Slashdot Mirror


Database Error Detection and Recovery

CowboyRobot writes "ACM Queue has an interview by Steve Bourne with Bruce Lindsay, responsible for a lot of the SQL and RDBMS we use today, in which they discuss error detection and recovery. My favorite part other than the photos is the definition of Heisenbugs - those problems that disappear only when you explicitly look for them."

29 of 163 comments (clear)

  1. Rite of Passage by beldraen · · Score: 4, Interesting

    Heisenburg bugs are a rite of passage in the computer world. They result from the production environment being different from the development environment. For instance, a debugger may initialize all memory in the process space to zero. An errant loop control now happens to be set properly, so no error occurs; however, in the production environment, whatever is left over in memory is used, which means the loop wanders off into nomansland and crashes. Always initialize your variables, period! Even in languages that automatically do it for you so that you are aware to what they are initialized.

    --
    Bel, the mostly sane.. "Of course I can't see anything! I'm standing on the shoulders of idiots." -- Me
    1. Re:Rite of Passage by quamaretto · · Score: 2, Interesting

      I have been dealing recently with a Heisenbug in Internet Explorer while trying to design a web page with floats. (Wed designers, weep with me.) The trouble is that a certain page renders wrong (what I think is wrong), the first time you look at it after opening Internet Explorer, and then displays correctly every time you look at it afterward, even with 'refresh'.

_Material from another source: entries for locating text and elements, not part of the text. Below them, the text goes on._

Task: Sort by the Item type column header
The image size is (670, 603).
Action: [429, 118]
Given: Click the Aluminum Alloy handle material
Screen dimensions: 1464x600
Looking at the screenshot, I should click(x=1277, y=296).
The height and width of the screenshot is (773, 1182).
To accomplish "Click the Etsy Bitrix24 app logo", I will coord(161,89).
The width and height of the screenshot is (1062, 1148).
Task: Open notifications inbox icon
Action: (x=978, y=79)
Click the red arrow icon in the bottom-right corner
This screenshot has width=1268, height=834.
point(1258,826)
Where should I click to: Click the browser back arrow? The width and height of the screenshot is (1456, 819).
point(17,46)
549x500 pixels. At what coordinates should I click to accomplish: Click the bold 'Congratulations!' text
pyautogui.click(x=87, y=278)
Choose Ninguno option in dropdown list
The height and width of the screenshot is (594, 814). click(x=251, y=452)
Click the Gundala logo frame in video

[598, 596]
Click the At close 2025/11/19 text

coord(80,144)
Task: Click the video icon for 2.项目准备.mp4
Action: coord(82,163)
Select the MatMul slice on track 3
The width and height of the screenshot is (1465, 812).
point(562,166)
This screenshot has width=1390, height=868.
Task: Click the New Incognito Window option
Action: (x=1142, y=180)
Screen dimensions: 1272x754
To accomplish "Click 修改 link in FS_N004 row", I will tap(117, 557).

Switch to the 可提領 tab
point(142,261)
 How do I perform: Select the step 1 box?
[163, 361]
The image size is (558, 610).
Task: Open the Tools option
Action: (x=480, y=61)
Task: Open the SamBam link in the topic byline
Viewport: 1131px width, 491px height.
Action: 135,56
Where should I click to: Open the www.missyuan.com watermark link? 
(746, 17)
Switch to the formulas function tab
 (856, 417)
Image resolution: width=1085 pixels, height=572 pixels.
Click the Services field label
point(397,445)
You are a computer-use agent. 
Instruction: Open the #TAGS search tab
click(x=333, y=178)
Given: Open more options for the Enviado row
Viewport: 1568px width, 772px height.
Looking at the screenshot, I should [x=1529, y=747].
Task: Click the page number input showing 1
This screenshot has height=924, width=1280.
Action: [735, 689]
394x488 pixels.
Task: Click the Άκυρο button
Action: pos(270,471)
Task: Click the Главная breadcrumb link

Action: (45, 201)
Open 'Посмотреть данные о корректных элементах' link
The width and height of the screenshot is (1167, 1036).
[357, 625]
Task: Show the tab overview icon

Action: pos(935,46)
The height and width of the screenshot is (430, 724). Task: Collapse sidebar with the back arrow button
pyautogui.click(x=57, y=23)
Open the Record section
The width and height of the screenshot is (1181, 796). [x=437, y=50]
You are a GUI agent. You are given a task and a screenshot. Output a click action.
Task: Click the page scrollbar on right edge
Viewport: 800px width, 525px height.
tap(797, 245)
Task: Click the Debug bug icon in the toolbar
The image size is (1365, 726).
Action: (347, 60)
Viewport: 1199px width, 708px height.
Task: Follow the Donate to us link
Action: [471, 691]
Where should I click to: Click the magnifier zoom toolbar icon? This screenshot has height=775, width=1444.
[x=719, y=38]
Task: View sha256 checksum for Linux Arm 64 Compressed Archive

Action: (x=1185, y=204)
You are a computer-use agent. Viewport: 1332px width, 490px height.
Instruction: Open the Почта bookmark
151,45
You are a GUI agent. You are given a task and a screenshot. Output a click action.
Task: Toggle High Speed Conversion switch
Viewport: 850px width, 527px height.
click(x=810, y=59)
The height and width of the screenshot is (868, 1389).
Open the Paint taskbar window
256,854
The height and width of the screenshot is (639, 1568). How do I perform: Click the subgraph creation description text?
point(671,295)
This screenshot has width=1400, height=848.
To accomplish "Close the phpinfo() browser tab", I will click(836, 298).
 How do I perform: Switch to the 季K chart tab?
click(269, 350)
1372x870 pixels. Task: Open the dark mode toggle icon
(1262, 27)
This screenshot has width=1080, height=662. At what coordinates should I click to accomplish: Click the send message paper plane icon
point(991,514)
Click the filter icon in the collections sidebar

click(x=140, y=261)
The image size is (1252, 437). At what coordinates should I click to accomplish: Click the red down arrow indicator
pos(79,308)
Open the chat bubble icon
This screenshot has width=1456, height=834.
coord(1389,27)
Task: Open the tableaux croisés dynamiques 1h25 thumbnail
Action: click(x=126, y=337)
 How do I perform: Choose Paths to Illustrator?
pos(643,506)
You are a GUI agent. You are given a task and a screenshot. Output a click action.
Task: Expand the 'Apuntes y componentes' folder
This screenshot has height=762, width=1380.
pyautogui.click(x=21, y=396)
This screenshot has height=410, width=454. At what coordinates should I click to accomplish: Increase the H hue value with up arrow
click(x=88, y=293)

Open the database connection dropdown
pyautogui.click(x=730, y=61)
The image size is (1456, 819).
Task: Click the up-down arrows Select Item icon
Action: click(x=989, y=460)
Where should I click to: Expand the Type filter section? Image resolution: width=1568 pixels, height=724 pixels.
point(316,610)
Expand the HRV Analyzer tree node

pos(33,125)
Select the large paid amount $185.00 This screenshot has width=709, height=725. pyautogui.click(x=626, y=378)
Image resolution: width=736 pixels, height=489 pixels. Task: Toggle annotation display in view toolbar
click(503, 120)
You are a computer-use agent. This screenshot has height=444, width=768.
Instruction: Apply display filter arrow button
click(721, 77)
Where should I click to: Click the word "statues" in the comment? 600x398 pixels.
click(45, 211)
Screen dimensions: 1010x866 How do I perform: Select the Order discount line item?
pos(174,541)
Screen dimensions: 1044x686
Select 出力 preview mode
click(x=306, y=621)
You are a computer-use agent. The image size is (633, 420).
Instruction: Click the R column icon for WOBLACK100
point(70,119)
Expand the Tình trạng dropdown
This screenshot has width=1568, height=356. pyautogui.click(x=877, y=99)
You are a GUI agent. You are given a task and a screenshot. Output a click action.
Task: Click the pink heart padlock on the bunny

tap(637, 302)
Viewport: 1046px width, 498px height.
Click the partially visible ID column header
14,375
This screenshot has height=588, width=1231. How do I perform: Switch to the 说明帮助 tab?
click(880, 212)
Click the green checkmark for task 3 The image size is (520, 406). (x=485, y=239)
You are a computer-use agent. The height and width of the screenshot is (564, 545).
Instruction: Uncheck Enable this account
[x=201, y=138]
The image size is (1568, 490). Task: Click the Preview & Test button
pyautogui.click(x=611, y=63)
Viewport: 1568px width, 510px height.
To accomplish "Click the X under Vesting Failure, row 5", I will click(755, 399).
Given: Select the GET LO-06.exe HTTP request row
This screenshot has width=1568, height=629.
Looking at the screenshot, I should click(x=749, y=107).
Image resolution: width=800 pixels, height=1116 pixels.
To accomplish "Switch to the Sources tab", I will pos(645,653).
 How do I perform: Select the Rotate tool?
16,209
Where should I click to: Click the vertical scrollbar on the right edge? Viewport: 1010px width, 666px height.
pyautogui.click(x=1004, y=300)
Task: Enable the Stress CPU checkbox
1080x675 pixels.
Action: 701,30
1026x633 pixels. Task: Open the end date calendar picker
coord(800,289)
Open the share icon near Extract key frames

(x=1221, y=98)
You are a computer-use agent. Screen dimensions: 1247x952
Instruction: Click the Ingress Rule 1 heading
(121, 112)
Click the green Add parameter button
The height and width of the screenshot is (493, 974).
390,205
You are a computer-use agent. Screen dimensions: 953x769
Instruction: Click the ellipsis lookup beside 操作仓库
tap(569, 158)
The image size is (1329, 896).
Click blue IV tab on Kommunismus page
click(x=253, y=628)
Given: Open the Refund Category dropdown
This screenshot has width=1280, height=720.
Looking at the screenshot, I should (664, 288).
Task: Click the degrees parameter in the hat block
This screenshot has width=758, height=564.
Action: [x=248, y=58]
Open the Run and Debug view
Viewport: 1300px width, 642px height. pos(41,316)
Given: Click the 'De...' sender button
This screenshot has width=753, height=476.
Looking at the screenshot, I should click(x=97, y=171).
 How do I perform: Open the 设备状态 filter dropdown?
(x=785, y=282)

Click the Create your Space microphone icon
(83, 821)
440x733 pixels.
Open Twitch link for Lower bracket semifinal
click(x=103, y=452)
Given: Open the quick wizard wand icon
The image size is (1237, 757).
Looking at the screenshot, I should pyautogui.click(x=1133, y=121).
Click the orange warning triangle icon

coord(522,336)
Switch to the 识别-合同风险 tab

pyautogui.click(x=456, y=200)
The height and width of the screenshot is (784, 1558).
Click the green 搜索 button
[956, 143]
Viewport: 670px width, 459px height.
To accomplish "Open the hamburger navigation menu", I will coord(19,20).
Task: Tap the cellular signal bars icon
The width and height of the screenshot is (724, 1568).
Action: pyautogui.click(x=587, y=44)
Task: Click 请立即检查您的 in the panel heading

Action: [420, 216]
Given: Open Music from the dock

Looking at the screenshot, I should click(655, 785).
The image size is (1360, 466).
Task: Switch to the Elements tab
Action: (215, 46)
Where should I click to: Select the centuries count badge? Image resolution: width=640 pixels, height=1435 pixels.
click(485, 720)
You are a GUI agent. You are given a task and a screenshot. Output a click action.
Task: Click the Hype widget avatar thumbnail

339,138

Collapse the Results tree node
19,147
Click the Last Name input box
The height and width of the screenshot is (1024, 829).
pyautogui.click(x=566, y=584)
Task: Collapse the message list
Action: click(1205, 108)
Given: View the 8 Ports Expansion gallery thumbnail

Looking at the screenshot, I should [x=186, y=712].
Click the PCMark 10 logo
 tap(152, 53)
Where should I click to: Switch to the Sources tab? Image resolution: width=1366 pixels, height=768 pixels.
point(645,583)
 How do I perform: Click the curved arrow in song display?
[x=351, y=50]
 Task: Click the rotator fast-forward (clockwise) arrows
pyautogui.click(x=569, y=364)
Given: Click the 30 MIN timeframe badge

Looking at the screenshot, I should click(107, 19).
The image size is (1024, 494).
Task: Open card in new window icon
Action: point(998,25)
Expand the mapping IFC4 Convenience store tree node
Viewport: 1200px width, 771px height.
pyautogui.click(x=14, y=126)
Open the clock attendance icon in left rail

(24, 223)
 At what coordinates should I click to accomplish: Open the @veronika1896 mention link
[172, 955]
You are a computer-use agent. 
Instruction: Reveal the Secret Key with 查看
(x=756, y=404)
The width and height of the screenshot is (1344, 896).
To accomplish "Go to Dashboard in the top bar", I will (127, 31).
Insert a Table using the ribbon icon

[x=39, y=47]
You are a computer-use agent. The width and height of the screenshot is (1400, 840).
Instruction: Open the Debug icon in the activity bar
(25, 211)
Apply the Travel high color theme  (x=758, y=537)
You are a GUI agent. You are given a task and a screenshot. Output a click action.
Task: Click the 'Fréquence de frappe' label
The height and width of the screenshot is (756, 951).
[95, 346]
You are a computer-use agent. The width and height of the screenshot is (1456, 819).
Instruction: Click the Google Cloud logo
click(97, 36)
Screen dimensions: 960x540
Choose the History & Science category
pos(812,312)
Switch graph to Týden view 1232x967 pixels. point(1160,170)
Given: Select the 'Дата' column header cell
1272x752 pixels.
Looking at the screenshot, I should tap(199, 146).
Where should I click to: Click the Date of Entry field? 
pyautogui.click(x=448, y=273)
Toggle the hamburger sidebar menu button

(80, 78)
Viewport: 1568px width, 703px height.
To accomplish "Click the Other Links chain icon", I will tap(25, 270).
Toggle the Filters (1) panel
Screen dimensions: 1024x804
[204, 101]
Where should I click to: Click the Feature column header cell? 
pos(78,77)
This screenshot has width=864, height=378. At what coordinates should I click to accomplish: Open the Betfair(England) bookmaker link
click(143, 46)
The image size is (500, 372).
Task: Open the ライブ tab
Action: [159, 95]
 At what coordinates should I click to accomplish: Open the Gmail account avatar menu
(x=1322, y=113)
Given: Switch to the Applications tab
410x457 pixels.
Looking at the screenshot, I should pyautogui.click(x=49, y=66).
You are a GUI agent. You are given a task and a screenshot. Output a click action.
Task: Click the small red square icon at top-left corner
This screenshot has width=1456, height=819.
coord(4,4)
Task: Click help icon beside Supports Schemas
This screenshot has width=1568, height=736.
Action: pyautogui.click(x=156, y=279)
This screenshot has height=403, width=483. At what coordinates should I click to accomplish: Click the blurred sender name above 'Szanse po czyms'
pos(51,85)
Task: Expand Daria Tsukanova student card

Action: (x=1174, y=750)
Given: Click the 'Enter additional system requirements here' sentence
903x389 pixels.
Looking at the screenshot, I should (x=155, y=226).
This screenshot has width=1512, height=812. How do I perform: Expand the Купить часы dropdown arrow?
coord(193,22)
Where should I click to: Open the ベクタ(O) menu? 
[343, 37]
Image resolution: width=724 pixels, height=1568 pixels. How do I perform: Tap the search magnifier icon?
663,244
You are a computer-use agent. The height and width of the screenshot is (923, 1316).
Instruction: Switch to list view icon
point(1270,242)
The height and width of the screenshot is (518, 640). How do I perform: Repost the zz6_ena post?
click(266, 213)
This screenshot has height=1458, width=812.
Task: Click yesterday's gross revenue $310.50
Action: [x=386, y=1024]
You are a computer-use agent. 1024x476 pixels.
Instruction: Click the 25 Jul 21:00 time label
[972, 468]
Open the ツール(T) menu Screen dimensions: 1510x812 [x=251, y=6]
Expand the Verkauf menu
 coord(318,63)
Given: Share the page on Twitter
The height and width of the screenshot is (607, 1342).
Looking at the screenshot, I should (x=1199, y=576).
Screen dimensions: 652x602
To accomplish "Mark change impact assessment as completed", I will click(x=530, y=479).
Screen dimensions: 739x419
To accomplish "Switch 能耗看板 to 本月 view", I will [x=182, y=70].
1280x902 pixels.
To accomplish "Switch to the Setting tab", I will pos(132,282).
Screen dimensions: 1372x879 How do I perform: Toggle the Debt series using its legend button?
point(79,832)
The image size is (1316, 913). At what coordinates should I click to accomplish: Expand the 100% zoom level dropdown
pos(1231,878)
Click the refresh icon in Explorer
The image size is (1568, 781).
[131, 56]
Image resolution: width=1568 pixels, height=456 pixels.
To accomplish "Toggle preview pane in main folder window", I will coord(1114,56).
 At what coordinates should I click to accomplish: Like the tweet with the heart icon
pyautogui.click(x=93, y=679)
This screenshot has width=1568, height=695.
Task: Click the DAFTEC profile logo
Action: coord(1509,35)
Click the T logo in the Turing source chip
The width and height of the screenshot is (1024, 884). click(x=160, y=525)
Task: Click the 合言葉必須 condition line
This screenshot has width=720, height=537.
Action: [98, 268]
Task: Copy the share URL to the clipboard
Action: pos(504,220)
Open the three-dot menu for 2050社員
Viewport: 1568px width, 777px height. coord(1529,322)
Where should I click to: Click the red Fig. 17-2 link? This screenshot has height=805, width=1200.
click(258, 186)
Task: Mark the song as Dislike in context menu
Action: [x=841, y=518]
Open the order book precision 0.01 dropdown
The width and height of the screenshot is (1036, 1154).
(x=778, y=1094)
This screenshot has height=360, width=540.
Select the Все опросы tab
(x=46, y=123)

      And yes, I really do have to design it for Internet Explorer.

      Also, early on in the development of the page, I was encountering a similar situation with VS.Net 2004 where, when it "corrected the formatting" of my HTML (which happens when you switch to design view), it would introduce the same display glitch into the page.

      At some point in the cycle of figuring all of that out, I even came across variations of the page where IE, on every individual view, would randomly choose one of two ways to display the same page.

      (For reference, I was trying to float a div tag to the left of another div as a menu. The trouble is, sometimes the div would pop entirely outside the containing div to the left. I'm still not sure what causes it, after fixing it some dozen times.)

      --
      *is run over by rotten tomatoes*
    2. Re:Rite of Passage by thepoch · · Score: 2, Interesting

      This probably resulted in the quote: "If you can't repeat it, it's not a bug" End-User : Look at this bug! Developer: What bug? End-User : This bug! Developer: Oh? Try it out on my development computer. End-User : Developer: See, it's not a bug. Must be your Windows or something. Have your IT department support it. Manager : All right, no bugs, pay up. If only development was like this little play I wrote.

    3. Re:Rite of Passage by Jeremi · · Score: 4, Informative
      Don't forget the unintentional stack smashing, which is all too easy to do when you're writing tricky pointer code in C, and damned hard to find, especially when you barely understand the code you just wrote in the first place.


      For stuff like this, a wonderful debugging tool is valgrind -- it takes about 5 minutes to download and install (GPL, Linux/x86), and will find all kinds of memory-usage bugs in your program that you never even knew existed.

      --


      I don't care if it's 90,000 hectares. That lake was not my doing.
    4. Re:Rite of Passage by leoval · · Score: 3, Interesting

      Nothing like putting extra printf's to get rid of an error. Thankfully the universe is a better place since the invention of Purify, (since most of the Heisenbugs are memory problems --evil pointers--). However the most challenging heisenbugs are the timing related ones, specially in networked applications. Those @#%'s are really hard to debug.I remember a project in particular where the heisenbug will only occur in Windows (not flame intended), but it would go away whenever we put a fprintf just before sending any packets trhu the socket. I think that the developer could not figure out the problem on time for the production deadline, so the fprintf to a bogus file is still there (about 6 years after the fact).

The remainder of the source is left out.